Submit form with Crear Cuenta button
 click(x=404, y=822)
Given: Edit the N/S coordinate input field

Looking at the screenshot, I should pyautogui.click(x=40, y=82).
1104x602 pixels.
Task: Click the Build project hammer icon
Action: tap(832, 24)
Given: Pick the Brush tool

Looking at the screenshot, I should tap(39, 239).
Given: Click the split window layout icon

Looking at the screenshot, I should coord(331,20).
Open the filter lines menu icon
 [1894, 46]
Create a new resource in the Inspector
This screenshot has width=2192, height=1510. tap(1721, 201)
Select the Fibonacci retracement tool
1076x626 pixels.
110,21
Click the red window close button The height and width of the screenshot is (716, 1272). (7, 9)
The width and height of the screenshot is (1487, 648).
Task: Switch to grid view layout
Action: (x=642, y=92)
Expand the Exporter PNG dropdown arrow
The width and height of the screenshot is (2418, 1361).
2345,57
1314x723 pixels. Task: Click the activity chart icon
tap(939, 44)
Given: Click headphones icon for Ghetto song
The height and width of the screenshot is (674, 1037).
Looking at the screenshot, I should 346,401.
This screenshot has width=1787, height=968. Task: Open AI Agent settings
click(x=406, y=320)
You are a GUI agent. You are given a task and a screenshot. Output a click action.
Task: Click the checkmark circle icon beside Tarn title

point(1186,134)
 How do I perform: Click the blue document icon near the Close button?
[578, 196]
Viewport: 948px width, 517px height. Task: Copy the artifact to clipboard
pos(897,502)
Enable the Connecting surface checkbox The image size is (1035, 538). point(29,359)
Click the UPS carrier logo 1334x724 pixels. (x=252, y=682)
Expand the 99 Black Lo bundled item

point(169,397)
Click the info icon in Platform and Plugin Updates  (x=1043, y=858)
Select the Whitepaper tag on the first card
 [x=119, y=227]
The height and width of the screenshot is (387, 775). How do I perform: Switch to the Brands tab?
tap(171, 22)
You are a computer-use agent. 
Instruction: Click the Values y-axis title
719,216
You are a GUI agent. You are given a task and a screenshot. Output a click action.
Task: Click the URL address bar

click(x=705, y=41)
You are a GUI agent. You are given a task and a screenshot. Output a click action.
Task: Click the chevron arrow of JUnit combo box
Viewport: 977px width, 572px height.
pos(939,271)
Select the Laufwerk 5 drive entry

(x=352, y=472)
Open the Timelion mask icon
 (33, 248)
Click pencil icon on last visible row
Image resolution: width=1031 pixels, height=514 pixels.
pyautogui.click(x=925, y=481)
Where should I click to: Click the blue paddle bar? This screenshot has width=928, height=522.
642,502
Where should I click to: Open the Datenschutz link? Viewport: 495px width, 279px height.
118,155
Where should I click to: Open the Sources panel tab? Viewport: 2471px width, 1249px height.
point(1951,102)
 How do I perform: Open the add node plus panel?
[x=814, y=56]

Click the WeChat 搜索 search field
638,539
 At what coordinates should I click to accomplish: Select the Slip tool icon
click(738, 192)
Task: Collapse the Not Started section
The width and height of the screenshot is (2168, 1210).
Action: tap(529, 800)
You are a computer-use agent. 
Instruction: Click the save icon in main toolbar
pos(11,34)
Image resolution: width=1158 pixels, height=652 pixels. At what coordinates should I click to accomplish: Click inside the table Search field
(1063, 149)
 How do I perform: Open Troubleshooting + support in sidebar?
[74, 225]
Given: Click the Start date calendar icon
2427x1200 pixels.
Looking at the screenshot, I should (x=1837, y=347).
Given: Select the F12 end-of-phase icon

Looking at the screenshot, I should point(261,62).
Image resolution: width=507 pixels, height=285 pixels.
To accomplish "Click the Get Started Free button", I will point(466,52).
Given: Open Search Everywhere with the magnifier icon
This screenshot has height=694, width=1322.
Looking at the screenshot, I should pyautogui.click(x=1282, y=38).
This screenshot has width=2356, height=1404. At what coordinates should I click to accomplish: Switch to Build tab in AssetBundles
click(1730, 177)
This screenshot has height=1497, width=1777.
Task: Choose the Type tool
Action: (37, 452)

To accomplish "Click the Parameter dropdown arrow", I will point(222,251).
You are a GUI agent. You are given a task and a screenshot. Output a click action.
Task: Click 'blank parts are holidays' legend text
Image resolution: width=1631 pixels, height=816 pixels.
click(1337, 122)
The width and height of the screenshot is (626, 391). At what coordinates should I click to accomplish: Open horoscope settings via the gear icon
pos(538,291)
========================
→ PROBLEM:
When you write the entries out again, keep every word and mark exactly as it is.

→ ANSWER TO THE PROBLEM:
Submit form with Crear Cuenta button
 click(x=404, y=822)
Given: Edit the N/S coordinate input field

Looking at the screenshot, I should pyautogui.click(x=40, y=82).
1104x602 pixels.
Task: Click the Build project hammer icon
Action: tap(832, 24)
Given: Pick the Brush tool

Looking at the screenshot, I should tap(39, 239).
Given: Click the split window layout icon

Looking at the screenshot, I should coord(331,20).
Open the filter lines menu icon
 [1894, 46]
Create a new resource in the Inspector
This screenshot has width=2192, height=1510. tap(1721, 201)
Select the Fibonacci retracement tool
1076x626 pixels.
110,21
Click the red window close button The height and width of the screenshot is (716, 1272). (7, 9)
The width and height of the screenshot is (1487, 648).
Task: Switch to grid view layout
Action: (x=642, y=92)
Expand the Exporter PNG dropdown arrow
The width and height of the screenshot is (2418, 1361).
2345,57
1314x723 pixels. Task: Click the activity chart icon
tap(939, 44)
Given: Click headphones icon for Ghetto song
The height and width of the screenshot is (674, 1037).
Looking at the screenshot, I should 346,401.
This screenshot has width=1787, height=968. Task: Open AI Agent settings
click(x=406, y=320)
You are a GUI agent. You are given a task and a screenshot. Output a click action.
Task: Click the checkmark circle icon beside Tarn title

point(1186,134)
 How do I perform: Click the blue document icon near the Close button?
[578, 196]
Viewport: 948px width, 517px height. Task: Copy the artifact to clipboard
pos(897,502)
Enable the Connecting surface checkbox The image size is (1035, 538). point(29,359)
Click the UPS carrier logo 1334x724 pixels. (x=252, y=682)
Expand the 99 Black Lo bundled item

point(169,397)
Click the info icon in Platform and Plugin Updates  (x=1043, y=858)
Select the Whitepaper tag on the first card
 [x=119, y=227]
The height and width of the screenshot is (387, 775). How do I perform: Switch to the Brands tab?
tap(171, 22)
You are a computer-use agent. 
Instruction: Click the Values y-axis title
719,216
You are a GUI agent. You are given a task and a screenshot. Output a click action.
Task: Click the URL address bar

click(x=705, y=41)
You are a GUI agent. You are given a task and a screenshot. Output a click action.
Task: Click the chevron arrow of JUnit combo box
Viewport: 977px width, 572px height.
pos(939,271)
Select the Laufwerk 5 drive entry

(x=352, y=472)
Open the Timelion mask icon
 (33, 248)
Click pencil icon on last visible row
Image resolution: width=1031 pixels, height=514 pixels.
pyautogui.click(x=925, y=481)
Where should I click to: Click the blue paddle bar? This screenshot has width=928, height=522.
642,502
Where should I click to: Open the Datenschutz link? Viewport: 495px width, 279px height.
118,155
Where should I click to: Open the Sources panel tab? Viewport: 2471px width, 1249px height.
point(1951,102)
 How do I perform: Open the add node plus panel?
[x=814, y=56]

Click the WeChat 搜索 search field
638,539
 At what coordinates should I click to accomplish: Select the Slip tool icon
click(738, 192)
Task: Collapse the Not Started section
The width and height of the screenshot is (2168, 1210).
Action: tap(529, 800)
You are a computer-use agent. 
Instruction: Click the save icon in main toolbar
pos(11,34)
Image resolution: width=1158 pixels, height=652 pixels. At what coordinates should I click to accomplish: Click inside the table Search field
(1063, 149)
 How do I perform: Open Troubleshooting + support in sidebar?
[74, 225]
Given: Click the Start date calendar icon
2427x1200 pixels.
Looking at the screenshot, I should (x=1837, y=347).
Given: Select the F12 end-of-phase icon

Looking at the screenshot, I should point(261,62).
Image resolution: width=507 pixels, height=285 pixels.
To accomplish "Click the Get Started Free button", I will point(466,52).
Given: Open Search Everywhere with the magnifier icon
This screenshot has height=694, width=1322.
Looking at the screenshot, I should pyautogui.click(x=1282, y=38).
This screenshot has width=2356, height=1404. At what coordinates should I click to accomplish: Switch to Build tab in AssetBundles
click(1730, 177)
This screenshot has height=1497, width=1777.
Task: Choose the Type tool
Action: (37, 452)

To accomplish "Click the Parameter dropdown arrow", I will point(222,251).
You are a GUI agent. You are given a task and a screenshot. Output a click action.
Task: Click 'blank parts are holidays' legend text
Image resolution: width=1631 pixels, height=816 pixels.
click(1337, 122)
The width and height of the screenshot is (626, 391). At what coordinates should I click to accomplish: Open horoscope settings via the gear icon
pos(538,291)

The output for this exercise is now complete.